Biblioteca Pessoal: A santíssima Trindade

A ação combinada da pressão imobiliária e da pandemia expulsou do Chiado um dos santuários da cultura lisboeta.

Devo ter entrado pela primeira vez na Livraria Campos Trindade em 2006, por preciosa indicação de um amigo que também gosta de livros. Antes disso, embora lá tivesse passado muitas vezes, nunca me atrevera a transpor a porta encostada, talvez vagamente intimidado pelo aspeto venerável e requintado que se respirava lá dentro. Na verdade, parecia-me mais uma espécie de pequeno clube reservado a sócios do que um alfarrabista aberto ao público.

Ao longo dos quinze anos que decorreram desde então visitei esta casa dezenas ou mesmo umas poucas centenas de vezes. E era rara a ocasião em que saía de lá de mãos a abanar. Ao contrário do que o ambiente de clube – ou de velha casa senhorial – poderia indiciar, os preços eram muito convidativos. E, como se não bastasse, o jovem proprietário, o Bernardo, ainda arredondava os valores para baixo – eu calava-me.

É difícil fazer a contabilidade de tudo o que trouxe do Trindade ao longo destes quinze anos. Mas posso referir alguns dos troféus mais estimados, como os quarenta e tal volumes da Grande Enciclopédia Portuguesa e Brasileira (mesmo sabendo eu que as enciclopédias estão em desuso e que a Portuguesa e Brasileira nem é das mais cotadas); a edição monumental dos Pássaros da América de John James Audubon, no formato baby elephant folio (não sei quanto pesa um elefante bebé, mas sei que este pequeno monstro tem quase dez quilos); a primeira edição francesa das obras completas de Dostoievsky, em 17 volumes, tão castigada pelos meus filhos; uma edição de bolso das peças de Shakespeare impressa em Edimburgo em 1900; ou a ‘joia da coroa’, o primeiro dos três volumes da Flora Americana do farmacêutico, botânico e ilustrador alemão Johann Zorn – Dreyhundert auserlesene amerikanische Gewächse (Trezentas plantas americanas escolhidas), publicado em Nuremberga em 1787 e que me foi oferecido pelo meu aniversário em 2014.

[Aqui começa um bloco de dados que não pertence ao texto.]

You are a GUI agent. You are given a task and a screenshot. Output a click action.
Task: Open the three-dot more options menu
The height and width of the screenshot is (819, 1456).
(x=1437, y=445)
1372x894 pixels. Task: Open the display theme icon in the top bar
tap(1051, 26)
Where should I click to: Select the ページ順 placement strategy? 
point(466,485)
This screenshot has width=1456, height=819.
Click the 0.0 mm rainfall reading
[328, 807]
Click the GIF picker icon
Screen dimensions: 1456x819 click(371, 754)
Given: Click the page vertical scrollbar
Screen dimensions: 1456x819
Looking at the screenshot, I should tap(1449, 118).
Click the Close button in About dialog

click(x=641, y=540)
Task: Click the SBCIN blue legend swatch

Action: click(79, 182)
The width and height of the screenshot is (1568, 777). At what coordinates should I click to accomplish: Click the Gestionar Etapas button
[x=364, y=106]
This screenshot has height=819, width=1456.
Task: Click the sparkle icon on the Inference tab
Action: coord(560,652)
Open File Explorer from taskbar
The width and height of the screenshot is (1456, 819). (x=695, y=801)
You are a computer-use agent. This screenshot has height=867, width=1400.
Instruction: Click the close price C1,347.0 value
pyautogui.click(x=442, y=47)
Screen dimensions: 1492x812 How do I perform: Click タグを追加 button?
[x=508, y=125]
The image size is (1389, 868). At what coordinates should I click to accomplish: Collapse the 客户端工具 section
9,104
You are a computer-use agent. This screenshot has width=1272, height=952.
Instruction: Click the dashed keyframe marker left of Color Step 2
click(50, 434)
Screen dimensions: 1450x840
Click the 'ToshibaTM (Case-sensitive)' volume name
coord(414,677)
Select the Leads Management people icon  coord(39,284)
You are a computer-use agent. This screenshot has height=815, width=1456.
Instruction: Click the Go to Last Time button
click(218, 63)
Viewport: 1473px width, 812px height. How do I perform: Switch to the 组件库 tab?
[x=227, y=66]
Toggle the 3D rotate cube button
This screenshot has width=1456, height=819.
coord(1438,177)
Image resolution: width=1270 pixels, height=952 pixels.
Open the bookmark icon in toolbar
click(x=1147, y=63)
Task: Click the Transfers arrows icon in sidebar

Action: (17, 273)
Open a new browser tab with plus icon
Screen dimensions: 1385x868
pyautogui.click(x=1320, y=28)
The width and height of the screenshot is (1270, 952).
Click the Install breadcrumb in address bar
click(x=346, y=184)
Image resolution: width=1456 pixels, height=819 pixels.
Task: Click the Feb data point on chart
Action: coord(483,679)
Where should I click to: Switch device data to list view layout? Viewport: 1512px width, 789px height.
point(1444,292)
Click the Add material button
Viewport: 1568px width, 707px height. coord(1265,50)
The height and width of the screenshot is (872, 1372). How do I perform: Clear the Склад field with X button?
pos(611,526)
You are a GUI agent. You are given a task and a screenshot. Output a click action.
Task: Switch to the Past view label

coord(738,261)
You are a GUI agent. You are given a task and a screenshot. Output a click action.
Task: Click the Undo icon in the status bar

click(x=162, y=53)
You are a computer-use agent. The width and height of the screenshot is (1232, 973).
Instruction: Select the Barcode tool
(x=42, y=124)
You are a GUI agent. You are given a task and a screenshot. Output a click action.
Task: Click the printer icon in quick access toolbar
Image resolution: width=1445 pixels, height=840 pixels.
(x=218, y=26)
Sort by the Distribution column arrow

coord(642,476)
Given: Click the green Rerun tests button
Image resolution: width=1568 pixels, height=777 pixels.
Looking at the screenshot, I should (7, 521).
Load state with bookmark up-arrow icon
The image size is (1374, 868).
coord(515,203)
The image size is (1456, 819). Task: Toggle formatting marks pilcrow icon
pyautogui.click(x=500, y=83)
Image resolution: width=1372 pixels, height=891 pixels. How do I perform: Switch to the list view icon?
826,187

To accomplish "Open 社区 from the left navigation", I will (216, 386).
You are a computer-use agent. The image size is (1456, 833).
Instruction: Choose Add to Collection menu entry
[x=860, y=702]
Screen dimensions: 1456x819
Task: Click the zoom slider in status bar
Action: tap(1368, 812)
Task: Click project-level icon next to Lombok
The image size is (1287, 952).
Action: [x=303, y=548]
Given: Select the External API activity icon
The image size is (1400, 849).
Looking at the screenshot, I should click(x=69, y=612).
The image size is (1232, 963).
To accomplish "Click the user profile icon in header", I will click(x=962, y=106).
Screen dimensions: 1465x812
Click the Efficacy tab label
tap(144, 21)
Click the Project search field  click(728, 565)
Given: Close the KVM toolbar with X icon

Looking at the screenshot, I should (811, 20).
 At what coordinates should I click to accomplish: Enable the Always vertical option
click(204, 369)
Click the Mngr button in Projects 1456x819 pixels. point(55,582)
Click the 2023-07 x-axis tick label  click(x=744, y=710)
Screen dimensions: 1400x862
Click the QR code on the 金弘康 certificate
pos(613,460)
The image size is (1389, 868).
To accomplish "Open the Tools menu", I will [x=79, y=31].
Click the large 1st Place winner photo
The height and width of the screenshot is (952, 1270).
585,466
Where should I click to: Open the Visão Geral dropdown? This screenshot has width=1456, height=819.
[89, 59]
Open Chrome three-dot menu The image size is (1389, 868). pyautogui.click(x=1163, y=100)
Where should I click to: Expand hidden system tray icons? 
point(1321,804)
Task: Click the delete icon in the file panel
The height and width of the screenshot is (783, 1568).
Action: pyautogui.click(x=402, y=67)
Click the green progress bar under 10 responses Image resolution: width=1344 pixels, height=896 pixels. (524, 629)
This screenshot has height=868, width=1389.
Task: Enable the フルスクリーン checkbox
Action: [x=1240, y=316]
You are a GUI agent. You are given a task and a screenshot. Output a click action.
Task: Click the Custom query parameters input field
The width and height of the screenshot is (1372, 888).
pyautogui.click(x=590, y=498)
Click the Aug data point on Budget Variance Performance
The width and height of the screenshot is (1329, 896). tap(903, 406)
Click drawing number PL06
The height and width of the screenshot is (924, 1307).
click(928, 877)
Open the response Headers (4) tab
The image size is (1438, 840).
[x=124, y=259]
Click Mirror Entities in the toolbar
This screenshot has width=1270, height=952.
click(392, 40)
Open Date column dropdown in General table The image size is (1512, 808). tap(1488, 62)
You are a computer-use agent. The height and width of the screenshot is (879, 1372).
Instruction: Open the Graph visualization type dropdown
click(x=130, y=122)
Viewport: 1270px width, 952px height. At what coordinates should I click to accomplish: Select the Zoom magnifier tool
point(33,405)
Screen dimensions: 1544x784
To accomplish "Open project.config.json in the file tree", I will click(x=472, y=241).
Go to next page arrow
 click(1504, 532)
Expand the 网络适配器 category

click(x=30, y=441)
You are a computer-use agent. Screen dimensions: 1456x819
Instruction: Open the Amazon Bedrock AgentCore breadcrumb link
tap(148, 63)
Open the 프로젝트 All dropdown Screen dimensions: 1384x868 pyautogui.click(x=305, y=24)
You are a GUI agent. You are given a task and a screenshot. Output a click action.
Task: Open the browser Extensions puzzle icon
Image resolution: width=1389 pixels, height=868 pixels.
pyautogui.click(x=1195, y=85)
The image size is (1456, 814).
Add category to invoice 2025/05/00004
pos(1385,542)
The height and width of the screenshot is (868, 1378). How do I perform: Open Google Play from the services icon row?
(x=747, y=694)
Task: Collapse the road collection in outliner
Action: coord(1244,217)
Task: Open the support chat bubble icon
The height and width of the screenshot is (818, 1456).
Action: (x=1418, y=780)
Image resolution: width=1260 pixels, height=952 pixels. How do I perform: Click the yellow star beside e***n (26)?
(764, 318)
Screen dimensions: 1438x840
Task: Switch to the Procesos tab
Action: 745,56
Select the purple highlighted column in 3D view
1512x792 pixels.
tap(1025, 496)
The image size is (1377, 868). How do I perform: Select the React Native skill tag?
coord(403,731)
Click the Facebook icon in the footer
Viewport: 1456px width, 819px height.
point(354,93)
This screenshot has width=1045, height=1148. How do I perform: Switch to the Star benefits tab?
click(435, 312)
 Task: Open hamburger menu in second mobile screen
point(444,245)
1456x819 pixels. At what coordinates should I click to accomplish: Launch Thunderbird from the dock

Além dos livros, também de lá trouxe muitas outras coisas. Gravuras antigas, um lote de dezenas de números da Burlington Magazine (que carreguei Chiado acima, Chiado abaixo, em prestações não tão leves quanto isso…), uma estranha máquina de calcular dos anos 50, maravilhosos CDs de música clássica e até uma curiosa coleção de 60 ovinhos, a maioria deles de pedras comuns e um ou outro de alguma pedra semi-preciosa.
Havia dias gloriosos, em que as estantes, as mesas e até o chão estavam repletos de mercadoria acabada de chegar. Outras vezes, o Bernardo desculpava-se por o stock estar ‘fraco’. Mesmo assim, eu encontrava sempre alguma coisa que me interessava, como encontrei, da última vez que lá estive, três livros, que custaram o preço de um e constituem agora uma espécie de souvenir de despedida.

Quando Tarcísio Vazão Trindade, o pai de Bernardo e o fundador da casa, faleceu de Parkinson a 15 de março de 2011, escrevi no meu diário: «Paz à sua alma e longa vida à sua livraria». Lastimavelmente, a ação combinada da pressão imobiliária e da pandemia expulsou do Chiado este santuário da cultura lisboeta. Ao fim de 44 anos, na quarta-feira 13 de janeiro, a porta do n.º 44 da Rua do Alecrim fechou-se de vez. Muitas religiões acreditam que a alma sobrevive à morte do corpo. Esperemos nós, seguidores da religião do livro, que também a bonita história da Campos Trindade continue a ser escrita noutro sítio qualquer.